Honda has brought its iconic Prelude back in the form of a new concept EV, a two-door coupe that looks surprisingly ready for production, the company announced. No details about the powertrain were revealed, but Honda said it represents a preview of the company’s future EV lineup and demonstrates its commitment to driver-focused performance.
The Prelude concept was revealed at the end of Honda’s Tokyo Mobility Show presentation without many details, other than the appearance. It resembles the latest Honda Civic, particularly in the front end. It’s less angular though, retaining the smoother lines that later versions of the original Prelude were known for. Other notable visual cues include bulging fenders, regular side mirrors (not cameras), a small spoiler and blacked out windows.
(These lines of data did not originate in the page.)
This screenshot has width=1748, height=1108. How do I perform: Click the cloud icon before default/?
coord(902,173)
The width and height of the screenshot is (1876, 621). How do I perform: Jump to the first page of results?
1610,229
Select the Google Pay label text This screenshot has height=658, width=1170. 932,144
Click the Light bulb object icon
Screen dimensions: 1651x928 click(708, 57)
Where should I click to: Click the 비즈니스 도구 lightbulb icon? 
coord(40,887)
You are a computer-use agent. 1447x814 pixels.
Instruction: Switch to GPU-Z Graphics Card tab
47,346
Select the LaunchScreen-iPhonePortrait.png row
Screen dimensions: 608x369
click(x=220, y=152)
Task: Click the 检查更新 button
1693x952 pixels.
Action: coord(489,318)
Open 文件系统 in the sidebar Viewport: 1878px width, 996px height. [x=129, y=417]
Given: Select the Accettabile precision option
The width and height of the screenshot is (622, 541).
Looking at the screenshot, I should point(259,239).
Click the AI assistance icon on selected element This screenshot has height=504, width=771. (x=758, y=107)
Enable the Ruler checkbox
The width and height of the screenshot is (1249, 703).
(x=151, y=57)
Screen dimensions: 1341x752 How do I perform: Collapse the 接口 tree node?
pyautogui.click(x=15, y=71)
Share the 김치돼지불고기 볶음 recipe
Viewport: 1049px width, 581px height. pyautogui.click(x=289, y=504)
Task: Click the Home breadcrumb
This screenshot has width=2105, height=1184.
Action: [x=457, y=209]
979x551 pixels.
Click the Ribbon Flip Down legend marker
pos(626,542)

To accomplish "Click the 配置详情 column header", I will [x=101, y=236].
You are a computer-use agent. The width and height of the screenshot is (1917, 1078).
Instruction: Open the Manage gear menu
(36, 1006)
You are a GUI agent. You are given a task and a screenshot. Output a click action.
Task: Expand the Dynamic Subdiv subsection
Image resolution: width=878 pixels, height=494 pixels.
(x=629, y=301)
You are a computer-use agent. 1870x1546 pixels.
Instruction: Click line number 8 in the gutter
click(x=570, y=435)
The latter probably means that the concept doesn’t have much in the way of an interior yet.
The original Prelude put Honda on the map for front-wheel-drive performance, famously coming in second to the Porsche 944 in a 1984 Car and Driver shootout (while beating a Ferrari 308, Lotus Esprit, two other Porsches and a Toyota Supra in the process). It was discontinued in 2001, with the final US model offering 200 horsepower.
Honda was very slow, reluctant even, to embrace electric cars — bringing the breakthrough Honda E to market was an uphill battle. And that vehicle likely won’t get a follow-up, as Honda said earlier this year that it would focus on SUVs instead. However, CEO Toshihiro Mibe made clear that the Prelude concept represents the company’s way forward in terms of sporty EVs.
“The word ‘prelude’ means an ‘introductory or preceding performance,'” he said. “This model will become the prelude for our future models which will inherit the ‘joy of driving’ into the full-fledged electrified future and embody Honda’s unalterable sports mindset. The Prelude Concept is a specialty sports model that will offer [an] exhilarating experience.”
Those comments suggest that the company will eventually built the Prelude, or something like it. That would be a way for Honda to move into EVs while still embracing its enthusiast performance heritage.